Your answer should consist of the lines below that hold the word "resolution".

_EXTRACTED ENTRIES_:
====

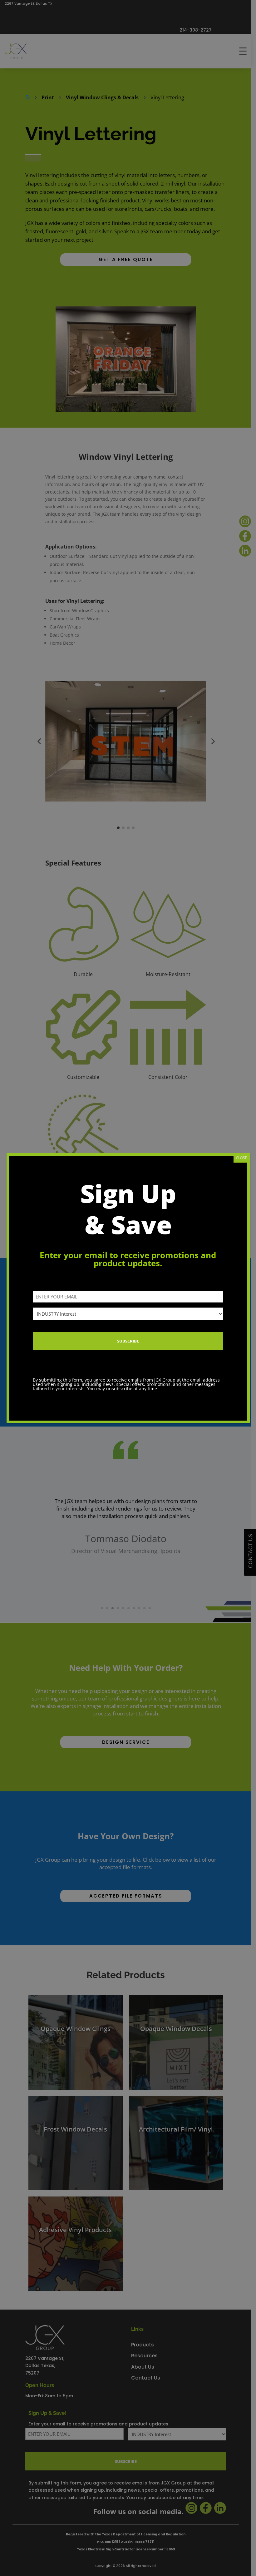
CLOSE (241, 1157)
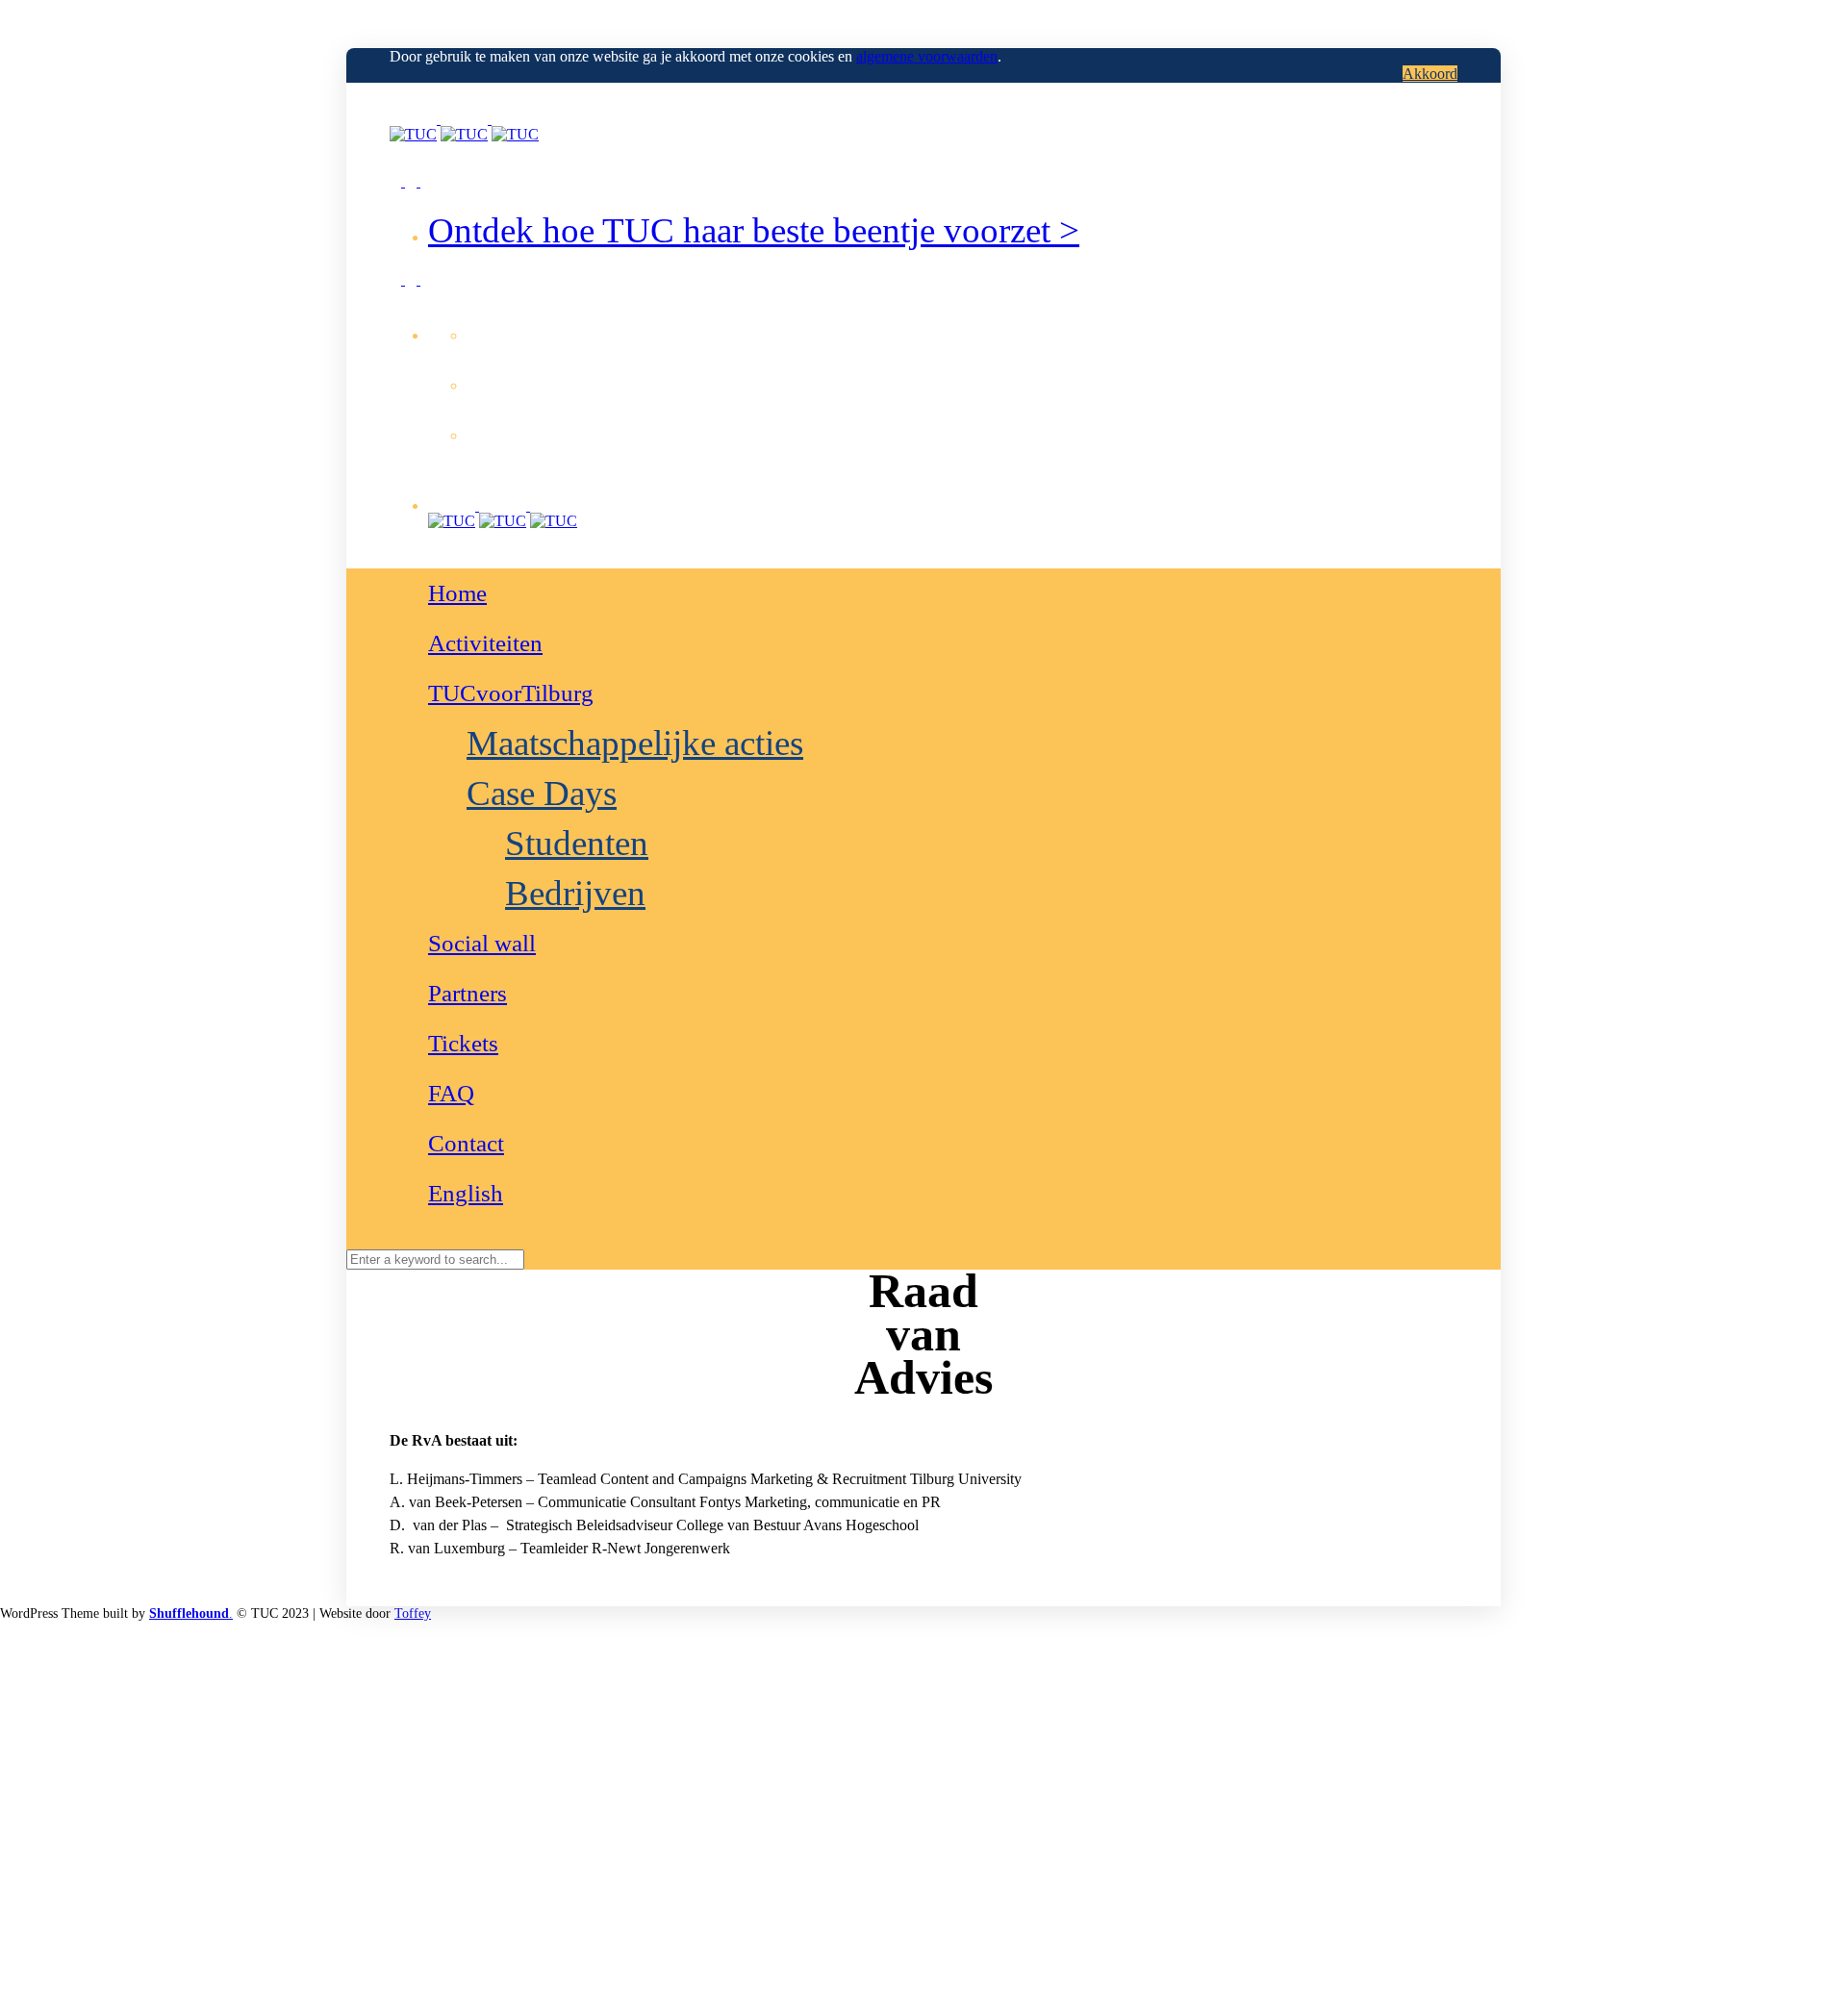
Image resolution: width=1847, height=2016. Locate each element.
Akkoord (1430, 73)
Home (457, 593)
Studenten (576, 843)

====

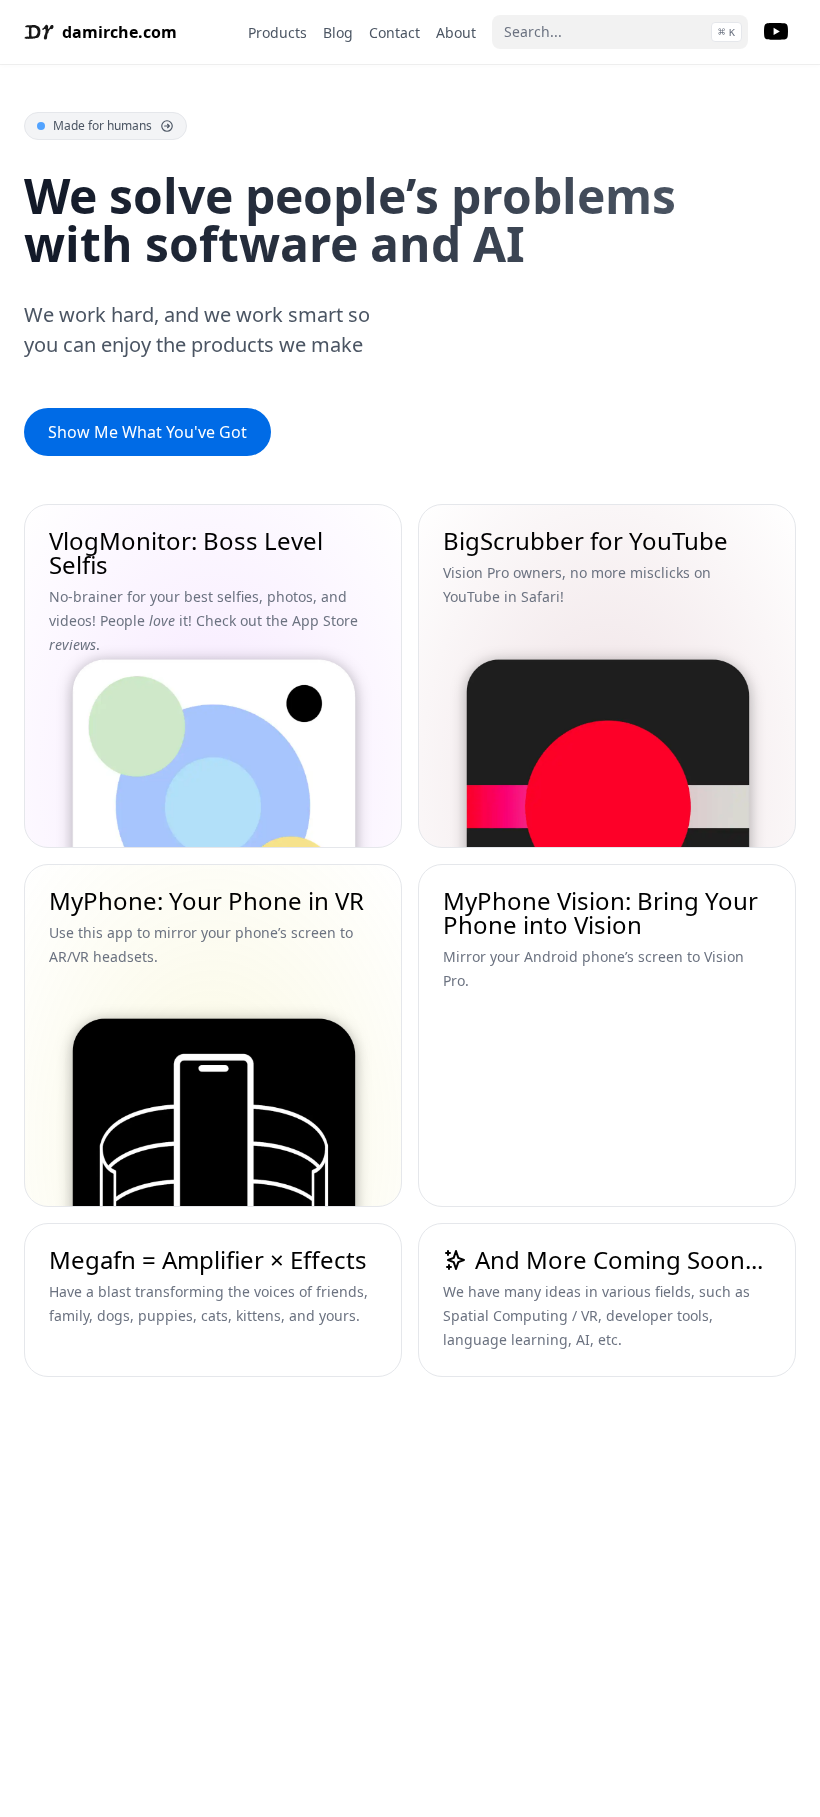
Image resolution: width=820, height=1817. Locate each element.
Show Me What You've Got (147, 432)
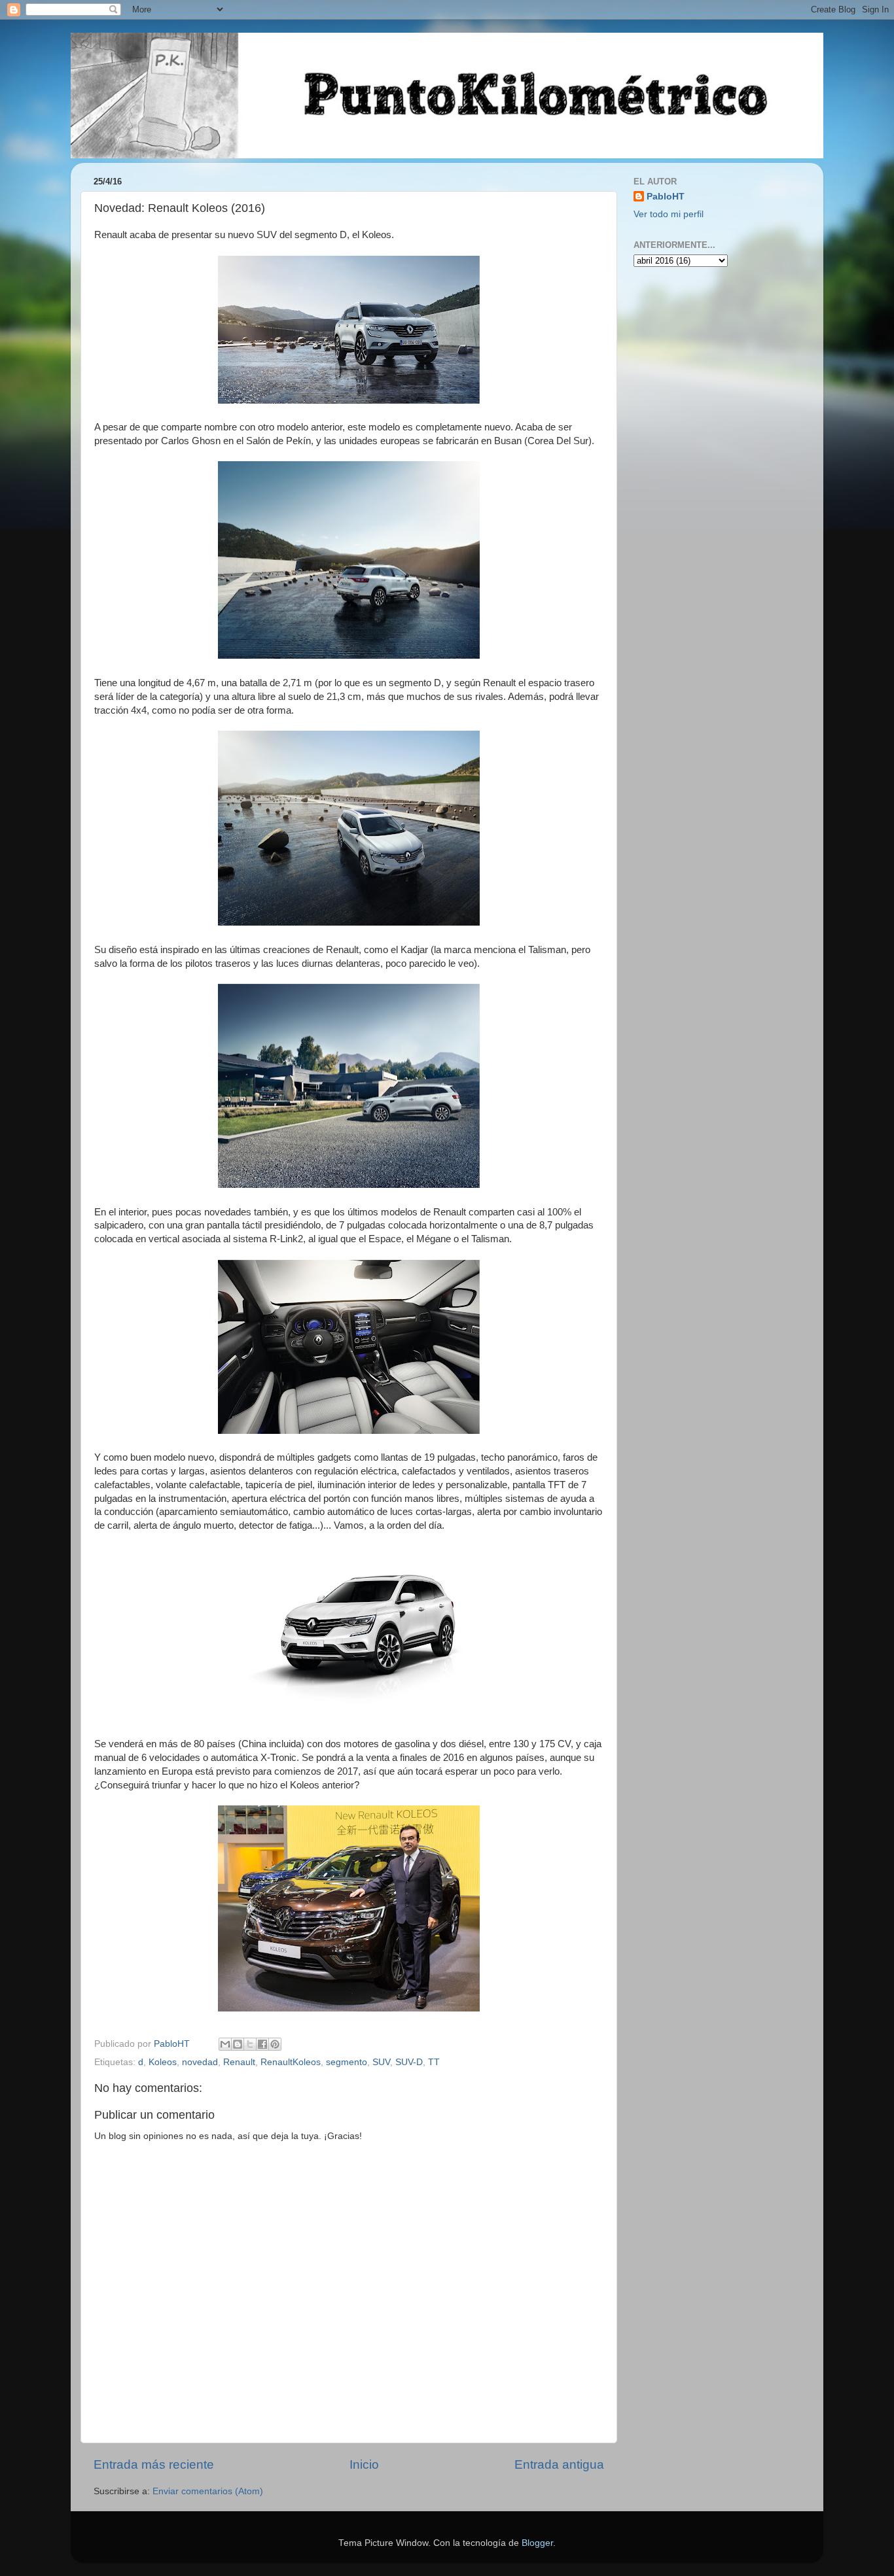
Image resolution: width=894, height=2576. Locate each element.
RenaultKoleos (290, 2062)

====

_SOLUTION_:
Image resolution: width=1847, height=2016. Locate each element.
Image resolution: width=820, height=1817. Locate each element.
Image resolution: width=894, height=2576. Locate each element.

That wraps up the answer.